La llegada aquella mañana a Cayo Saetía ocurrió a 20 minutos de vuelo en un helicóptero, que al posarse sobre un herbazal barrió con sus hélices el rocío, anunciándonos de ya un día de sorpresas.
Juan Pablo el fotógrafo y yo viajamos casi de polizontes “autorizados” junto a un grupo de verdaderos turistas de diferentes lenguas.
Abordamos varios jeep todo terreno apostados allí con sus chóferes y los motores listos para una marcha por los 42 kilómetros cuadrados que tiene este fantástico cayo cubano.
El recorrido sobre ruedas terminó de cara al mar, justo a la entrada de una de las múltiples playitas que bordean Cayo Saetía, en una especie de acampado donde un grupo musical dio la bienvenida a lo criollo, guitarra, bongó y maracas en manos, rompiendo alegremente el agreste silencio.

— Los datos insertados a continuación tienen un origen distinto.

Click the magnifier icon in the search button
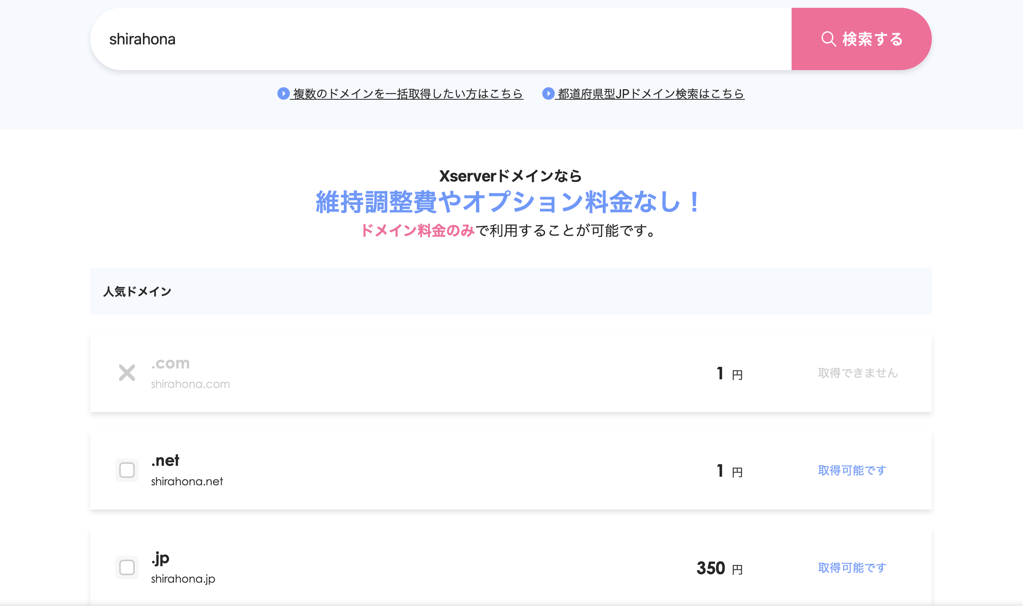 (828, 39)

Los visitantes de ese día, luego del recibimiento, optaron por conocer a fondo el cayo por diferentes modalidades, a pie hacia las playas, a lomo de caballo acompañados por expertos guías o sobre otros jeep descapotados capaces de recorrer caminos a campo traviesa; y por este nos decidimos Juan Pablo y yo, para aprovechar mejor el tiempo de que disponíamos.

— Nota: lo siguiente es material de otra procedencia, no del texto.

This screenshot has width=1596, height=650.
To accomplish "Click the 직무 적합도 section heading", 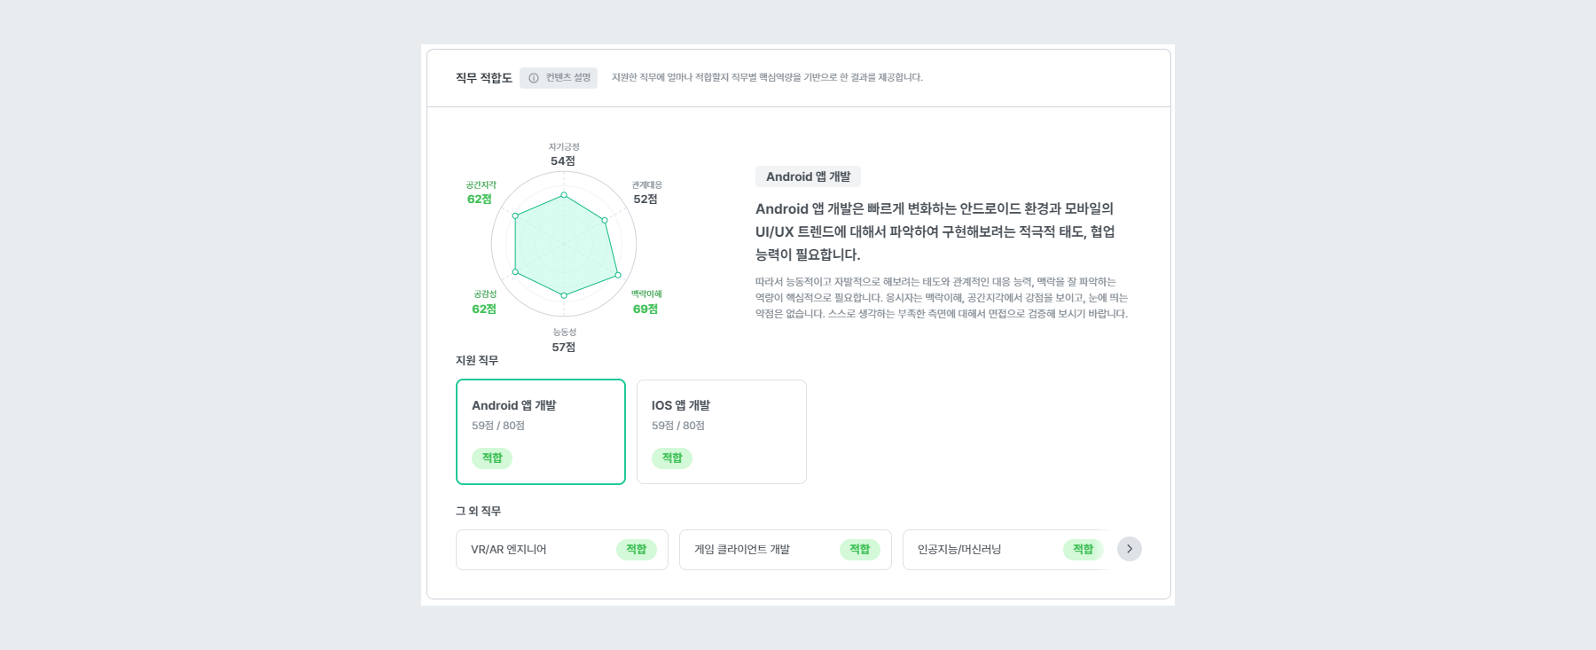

Un almuerzo típico de la comida nacional anima el mediodía al más rancio estilo campestre, al aire libre, sentados sobre bancos, y una larga mesa vestida de blanco y adornada con flores silvestres.
Cuando aún distan unas horas para el retorno al pájaro de hierro que nos llevó hasta allí, las playas resuenan en su tranquilo oleaje como una invitación a caminarlas en sus arenas suaves.
Nos vemos en la próxima aventura.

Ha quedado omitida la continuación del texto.